All in all, I have been very pleased with the data and output I've gotten out of the unit. As always, if you want all the features of the GPS, make sure you have a Windows machine. There's now a version of Mapsource for the Mac, but given Garmin's lack of software expertise, I am not at all confident that the Mac version will provide reasonable data, or even be compatible with routes designed by the windows version. I once told Pardo that he shouldn't buy a unit because he hates both Macs and Windows, but now that I've figured out the dynamic routing trick, I think I can withdraw this recommendation --- you still have to carry paper maps, but I think you should resign yourself to doing that anyway --- the screen is just way too small to rely on to make sure that say, you're heading in the right direction for the pass you want to do. The unit does make navigating cities and big town completely hassle free now --- not that I want to use this option often, but it's there when absolutely necessary.

Is there an Edge 705 in my future?
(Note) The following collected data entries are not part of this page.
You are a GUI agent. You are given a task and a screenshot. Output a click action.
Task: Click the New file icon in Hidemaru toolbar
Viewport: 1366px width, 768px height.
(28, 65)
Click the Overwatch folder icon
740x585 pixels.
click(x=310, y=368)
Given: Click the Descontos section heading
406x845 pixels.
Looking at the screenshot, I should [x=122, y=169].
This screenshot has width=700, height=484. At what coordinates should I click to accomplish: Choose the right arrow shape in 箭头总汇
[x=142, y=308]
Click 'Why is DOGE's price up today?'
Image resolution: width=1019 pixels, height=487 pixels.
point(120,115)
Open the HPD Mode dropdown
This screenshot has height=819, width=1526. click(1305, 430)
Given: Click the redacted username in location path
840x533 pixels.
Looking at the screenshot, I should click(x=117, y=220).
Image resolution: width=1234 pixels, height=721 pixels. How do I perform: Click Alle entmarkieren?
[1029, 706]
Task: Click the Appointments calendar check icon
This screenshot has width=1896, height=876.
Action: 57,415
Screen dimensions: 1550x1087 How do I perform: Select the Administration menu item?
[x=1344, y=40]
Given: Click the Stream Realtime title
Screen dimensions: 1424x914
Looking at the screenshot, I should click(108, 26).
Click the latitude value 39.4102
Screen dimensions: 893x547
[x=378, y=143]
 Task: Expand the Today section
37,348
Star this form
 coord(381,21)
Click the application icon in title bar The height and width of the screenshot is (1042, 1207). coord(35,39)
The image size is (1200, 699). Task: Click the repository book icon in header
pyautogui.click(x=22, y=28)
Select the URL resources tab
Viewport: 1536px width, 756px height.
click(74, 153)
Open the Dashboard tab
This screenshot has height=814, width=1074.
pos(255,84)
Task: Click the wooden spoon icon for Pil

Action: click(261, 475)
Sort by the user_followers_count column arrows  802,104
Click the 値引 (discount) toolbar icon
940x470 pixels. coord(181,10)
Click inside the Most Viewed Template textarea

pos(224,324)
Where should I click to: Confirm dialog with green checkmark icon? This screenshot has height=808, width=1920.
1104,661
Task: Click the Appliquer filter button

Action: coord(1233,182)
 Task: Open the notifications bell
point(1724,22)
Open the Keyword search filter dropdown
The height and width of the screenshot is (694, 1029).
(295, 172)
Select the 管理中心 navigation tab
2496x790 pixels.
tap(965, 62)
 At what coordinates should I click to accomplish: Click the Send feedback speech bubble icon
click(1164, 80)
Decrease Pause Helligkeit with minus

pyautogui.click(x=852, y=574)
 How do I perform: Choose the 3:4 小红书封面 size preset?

Now that there are reasonable power solutions (the link is to the kindle battery extender, but a $5 mini-usb trip will make it work with the 705), I am finding the Edge 705 less objectionable than before. However, given that the maps lock me into my current unit, I think I'll find the patience to wait to extract full value out of my current unit first.

One more thing: if you use the Garmin unit for cycle touring, try Piaw Routing and let me know what you think.